Return only the line containing "Switch response view to Preview" and each line after it, exactly as written, through the end of the records.

▶ _Saved entries_:

==*==

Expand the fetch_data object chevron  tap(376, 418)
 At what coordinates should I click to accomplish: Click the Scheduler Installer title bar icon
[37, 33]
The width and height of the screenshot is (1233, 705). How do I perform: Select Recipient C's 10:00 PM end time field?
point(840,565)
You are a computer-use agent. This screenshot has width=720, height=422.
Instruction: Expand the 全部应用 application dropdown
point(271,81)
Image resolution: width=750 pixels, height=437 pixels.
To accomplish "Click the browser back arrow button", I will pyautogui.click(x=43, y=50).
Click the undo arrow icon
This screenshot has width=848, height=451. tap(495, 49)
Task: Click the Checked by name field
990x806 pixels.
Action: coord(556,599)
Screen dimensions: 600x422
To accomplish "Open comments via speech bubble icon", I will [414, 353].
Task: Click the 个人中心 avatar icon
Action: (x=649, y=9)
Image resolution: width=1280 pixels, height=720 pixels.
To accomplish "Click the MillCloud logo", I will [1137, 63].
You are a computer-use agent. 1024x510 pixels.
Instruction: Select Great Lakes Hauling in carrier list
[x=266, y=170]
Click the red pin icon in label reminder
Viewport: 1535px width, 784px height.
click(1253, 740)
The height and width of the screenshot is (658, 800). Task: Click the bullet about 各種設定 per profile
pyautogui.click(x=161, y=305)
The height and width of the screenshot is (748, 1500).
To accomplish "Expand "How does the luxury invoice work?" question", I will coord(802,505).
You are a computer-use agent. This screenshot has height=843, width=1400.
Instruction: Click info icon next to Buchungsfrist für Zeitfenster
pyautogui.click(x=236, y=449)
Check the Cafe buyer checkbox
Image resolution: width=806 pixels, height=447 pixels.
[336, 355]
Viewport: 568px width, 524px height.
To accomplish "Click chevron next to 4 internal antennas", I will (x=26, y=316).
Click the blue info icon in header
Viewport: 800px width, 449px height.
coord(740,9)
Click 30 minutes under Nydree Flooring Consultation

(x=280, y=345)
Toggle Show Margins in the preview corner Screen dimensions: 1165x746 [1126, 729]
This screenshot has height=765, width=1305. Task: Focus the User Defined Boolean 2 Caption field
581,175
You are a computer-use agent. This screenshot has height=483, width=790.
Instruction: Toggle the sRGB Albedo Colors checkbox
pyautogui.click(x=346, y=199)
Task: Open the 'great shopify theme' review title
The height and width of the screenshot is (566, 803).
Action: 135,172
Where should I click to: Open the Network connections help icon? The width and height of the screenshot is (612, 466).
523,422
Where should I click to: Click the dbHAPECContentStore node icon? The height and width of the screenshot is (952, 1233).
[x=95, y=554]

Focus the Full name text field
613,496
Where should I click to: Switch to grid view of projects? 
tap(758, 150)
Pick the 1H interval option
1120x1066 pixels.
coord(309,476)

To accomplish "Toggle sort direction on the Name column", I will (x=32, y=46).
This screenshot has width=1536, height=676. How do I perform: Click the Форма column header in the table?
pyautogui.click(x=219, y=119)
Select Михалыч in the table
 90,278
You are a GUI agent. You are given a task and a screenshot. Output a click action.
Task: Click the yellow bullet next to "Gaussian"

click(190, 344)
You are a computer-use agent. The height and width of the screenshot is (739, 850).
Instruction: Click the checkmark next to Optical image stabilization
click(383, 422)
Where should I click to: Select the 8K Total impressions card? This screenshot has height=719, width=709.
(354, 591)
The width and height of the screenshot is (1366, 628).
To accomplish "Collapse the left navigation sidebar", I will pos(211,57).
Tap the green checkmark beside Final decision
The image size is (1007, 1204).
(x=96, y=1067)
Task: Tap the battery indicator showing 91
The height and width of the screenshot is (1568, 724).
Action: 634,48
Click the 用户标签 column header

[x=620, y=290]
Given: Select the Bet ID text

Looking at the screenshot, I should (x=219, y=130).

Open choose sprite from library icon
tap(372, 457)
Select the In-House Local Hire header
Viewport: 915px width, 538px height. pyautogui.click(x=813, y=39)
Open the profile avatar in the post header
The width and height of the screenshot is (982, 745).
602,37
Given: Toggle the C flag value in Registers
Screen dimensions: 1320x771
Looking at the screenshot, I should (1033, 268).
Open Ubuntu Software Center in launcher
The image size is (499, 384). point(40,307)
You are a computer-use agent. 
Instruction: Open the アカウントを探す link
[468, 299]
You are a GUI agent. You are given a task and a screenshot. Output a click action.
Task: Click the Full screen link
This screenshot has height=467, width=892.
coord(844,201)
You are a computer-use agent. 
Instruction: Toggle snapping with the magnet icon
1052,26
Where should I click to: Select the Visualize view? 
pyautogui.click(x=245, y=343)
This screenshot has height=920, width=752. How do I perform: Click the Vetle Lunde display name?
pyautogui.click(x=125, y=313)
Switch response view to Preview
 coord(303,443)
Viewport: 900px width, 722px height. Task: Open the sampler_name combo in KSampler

==*==

▶ _Completed task_:
Switch response view to Preview
 coord(303,443)
Viewport: 900px width, 722px height. Task: Open the sampler_name combo in KSampler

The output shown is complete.